Although researchers detected differences in tau accumulation between patients in early and later stage disease, they noted that the rates of how the protein spread differed from one patient to another.

The study, “Longitudinal changes of tau PET imaging in relation to hypometabolism in prodromal and Alzheimer’s disease dementia,” was published in the journal Molecular Psychiatry.

“There’s been an international race to measure tau spread, and we probably got there first,” Agneta Nordberg, MD, PhD, the study’s senior author said in a press release.

“There are no previous reports on how tau deposits spread after 17 months into the disease. Our results can improve understanding of tau accumulation in Alzheimer’s disease, help ongoing research to quantify the effect of tau vaccines, and enable early diagnosis,” added Nordberg, who is a professor at the Department of Neurobiology, Care Sciences and Society at Karolinska Institutet in Sweden.

Nordberg and her team performed the study together with colleagues at Uppsala University, who measured tau levels in patients with the help of brain imaging using positron emission tomography (PET).

Patients — 10 with mild cognitive impairment and six with Alzheimer’s disease — were scanned at study start, and then again 17 months later. The team also measured brain glucose metabolism, using PET, and performed various types of cognitive tests. They also scanned their brains to map the extent of amyloid-beta plaques at study start.

In the entire group of patients with mild cognitive impairment and proper Alzheimer’s dementia, the tau burden did not differ between the initial and follow-up scans. Although all patients had extensive amyloid plaques, their brain amount of tau — a protein that settles inside cells — were highly individual.

Researchers also noted that a larger tau accumulation at study start predicted a lower rate of spread. But again, the rates differed considerably between individual patients.
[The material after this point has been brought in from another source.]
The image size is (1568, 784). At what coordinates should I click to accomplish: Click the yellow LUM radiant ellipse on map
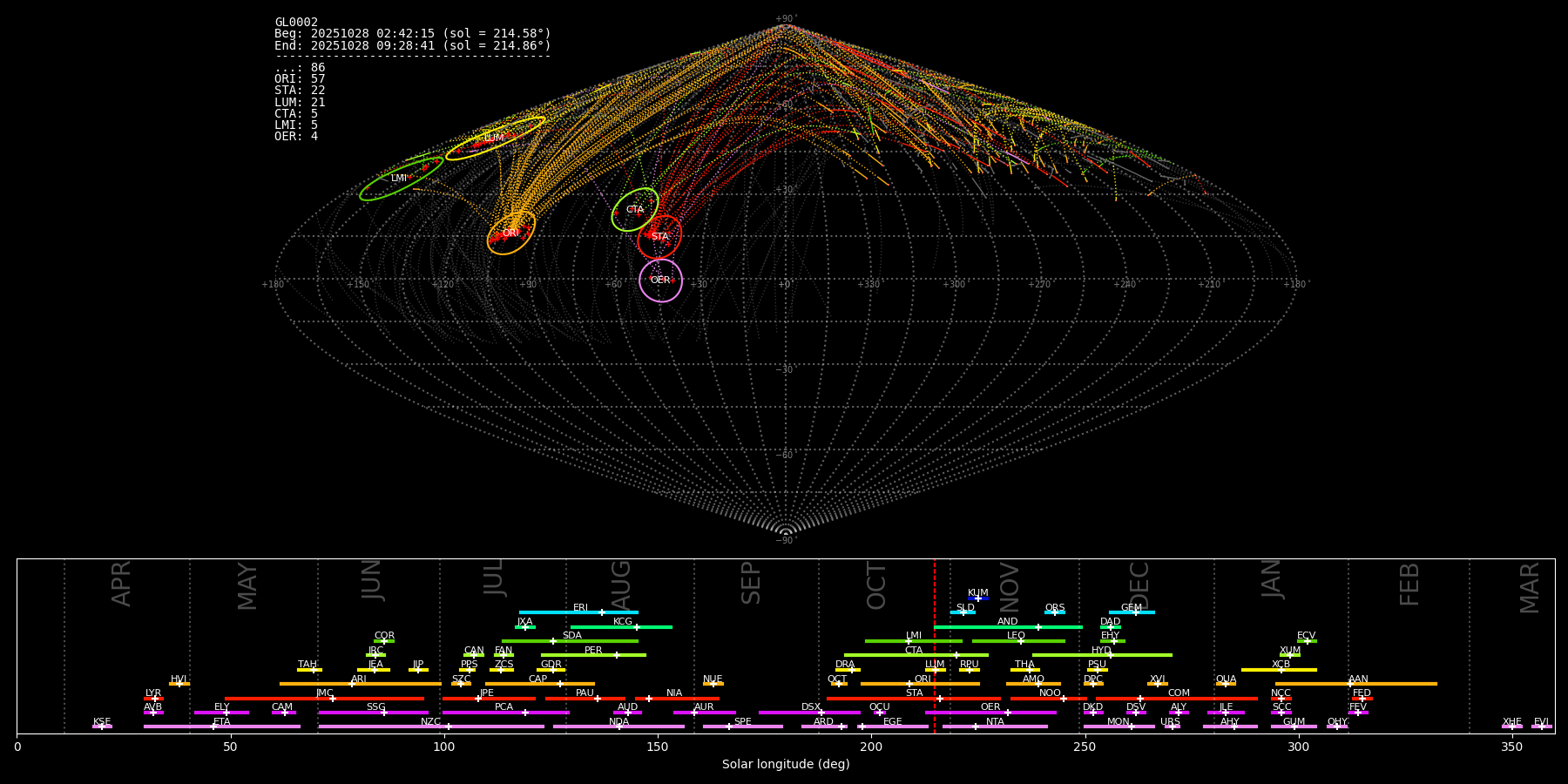click(x=495, y=139)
“This could explain why the disease progresses at such a varying rate from one patient to the other,” Nordberg said.

When they attempted to identify links between tau, cognitive impairment, and energy metabolism, they noted that tau accumulation and glucose metabolism were not related. Large amounts of tau in certain brain regions were linked to abnormal episodic memory, but not to overall cognitive decline.

Defective energy metabolism, on the other hand, correlated with both overall cognition and poor episodic memory.
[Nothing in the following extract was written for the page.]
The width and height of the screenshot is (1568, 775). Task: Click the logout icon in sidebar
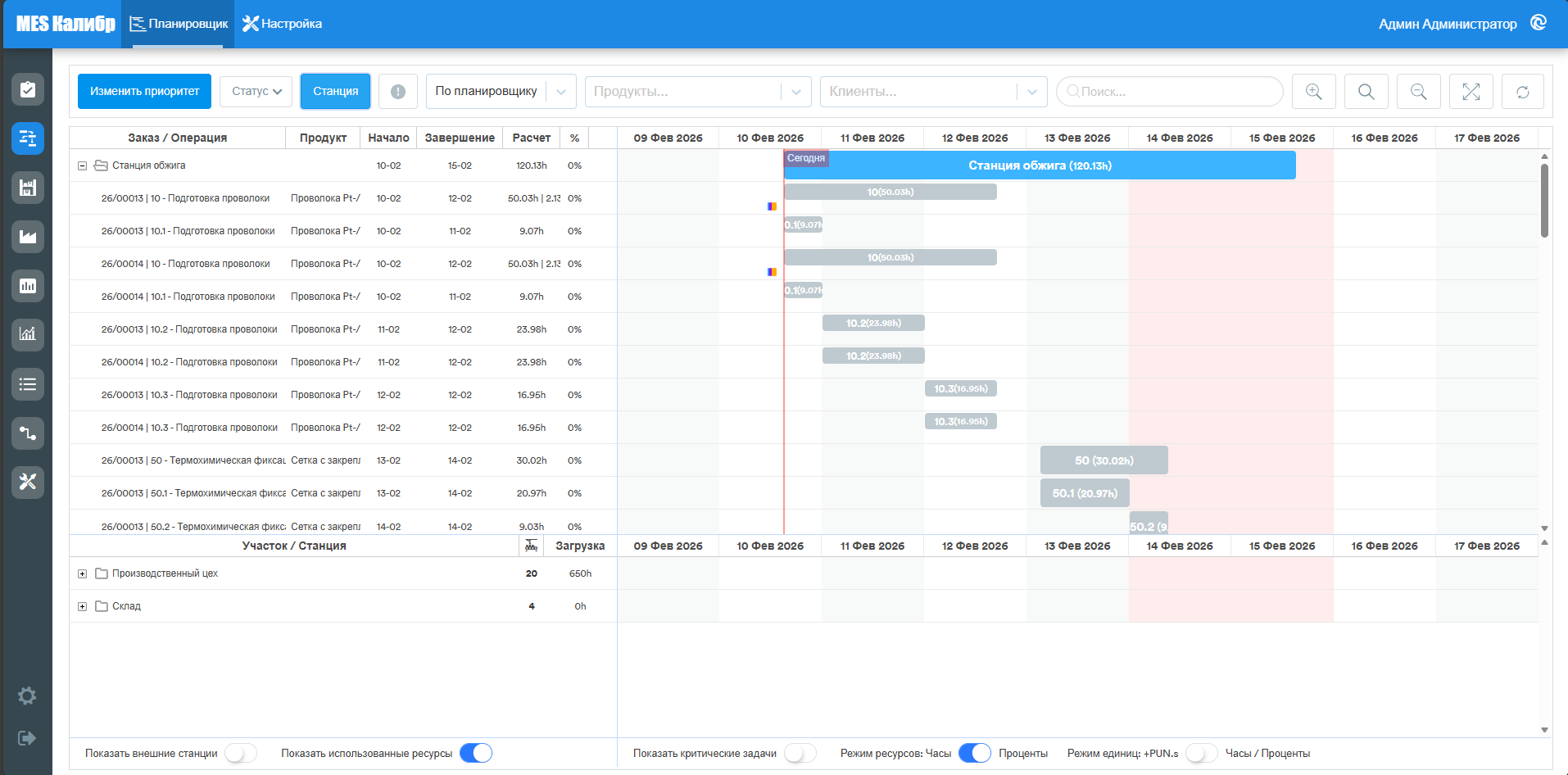27,738
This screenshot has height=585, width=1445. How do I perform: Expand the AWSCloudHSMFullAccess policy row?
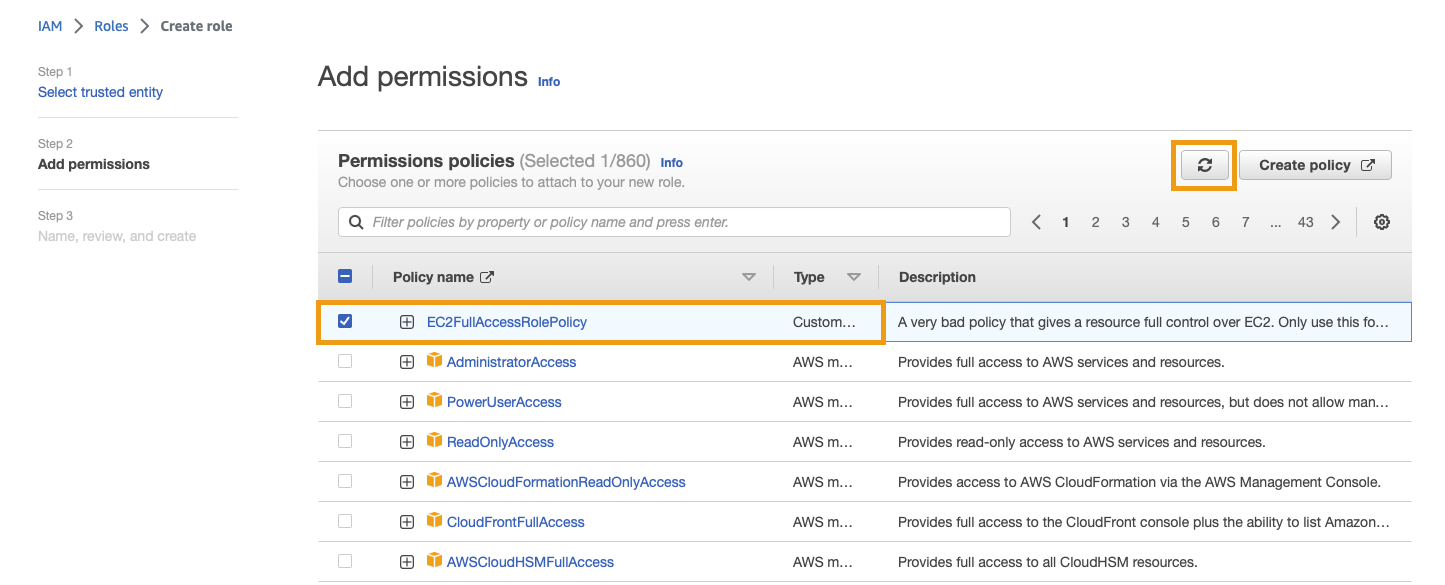(407, 562)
When separating patients who had mild cognitive impairment and Alzheimer’s disease, different patterns of Tau accumulation emerged. Prodromal Alzheimer’s patients had more tau in areas thought to be affected in early disease stages. In contrast, those with full-on dementia had more tau in areas that researchers think become affected later on in the disease process.

“We also saw a strong direct correlation between size of [tau] deposit and episodic memory impairment. That said, tau doesn’t seem to have much of an effect on the global general memory, which is more reasonably related to brain metabolism,” Nordberg said.

Earlier studies also have linked brain glucose abnormalities to Alzheimer’s disease, and mouse experiments show that a lack of glucose in the brain kills neurons.

In contrast to the current study using patients, the mouse study found that low brain glucose triggers tau aggregation.